**Try it**
Return each line exactly, beginning with the one that has "Task: Click the" and finishing with the final line of the material. Drop any pictures.

**Records shown**
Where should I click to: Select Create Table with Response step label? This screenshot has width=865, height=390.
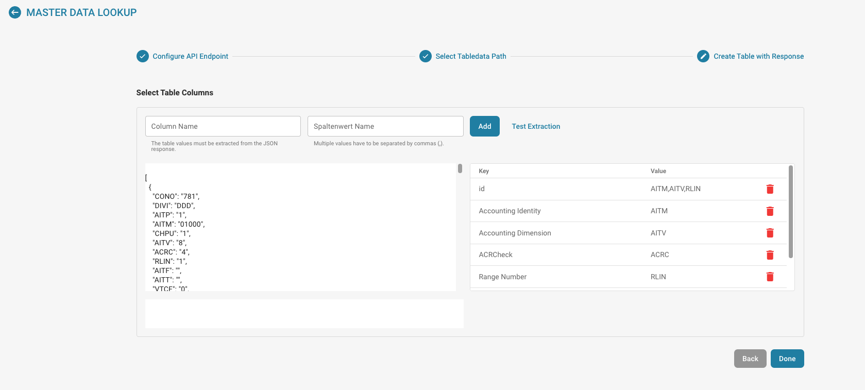[758, 56]
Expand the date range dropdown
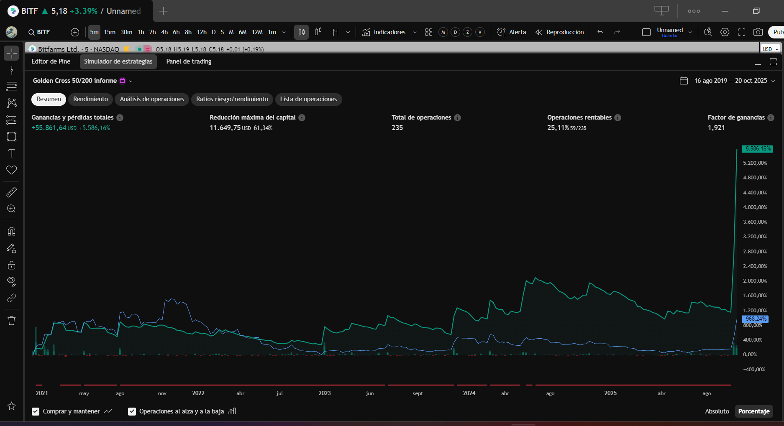This screenshot has height=426, width=784. coord(773,81)
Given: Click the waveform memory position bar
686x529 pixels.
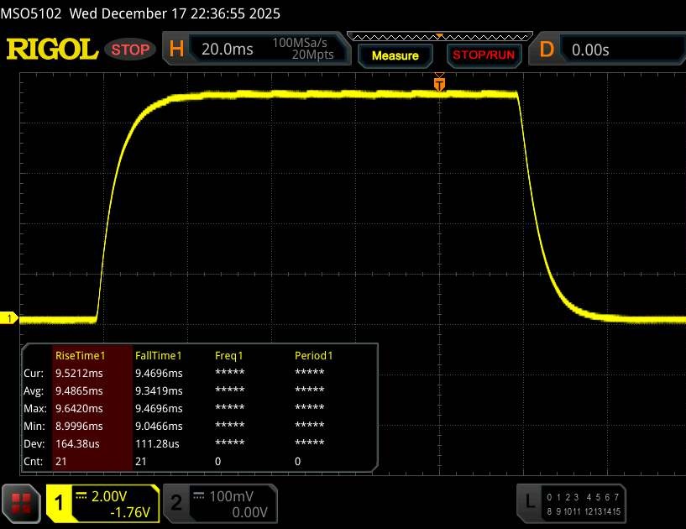Looking at the screenshot, I should [438, 37].

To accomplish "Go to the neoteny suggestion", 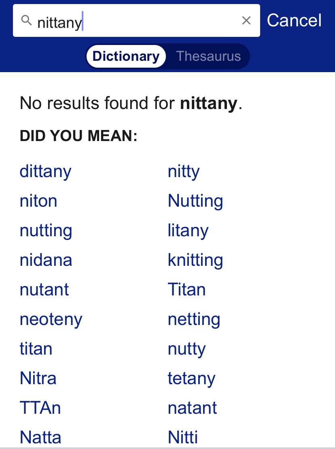I will (x=51, y=319).
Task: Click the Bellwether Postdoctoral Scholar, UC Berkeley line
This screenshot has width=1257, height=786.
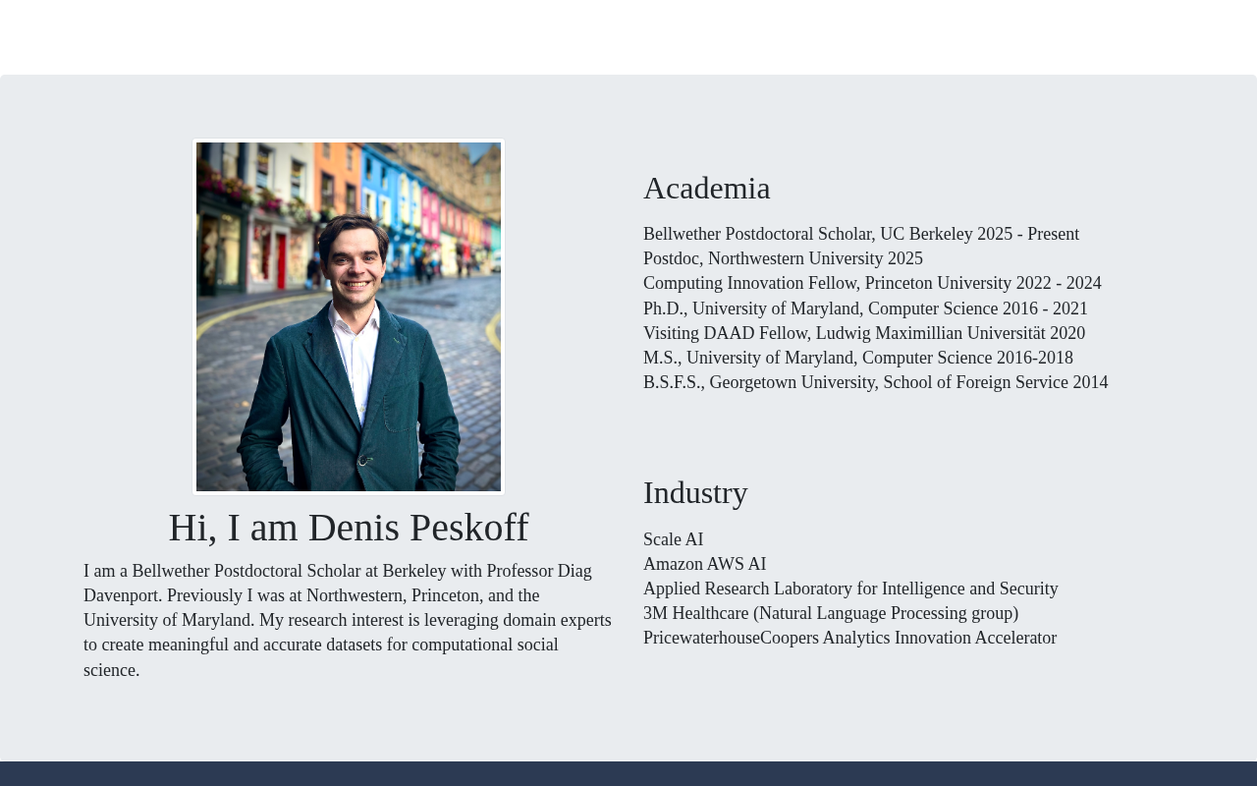Action: tap(861, 234)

**Expected answer**
Task: Click the Bellwether Postdoctoral Scholar, UC Berkeley line
This screenshot has width=1257, height=786.
Action: tap(861, 234)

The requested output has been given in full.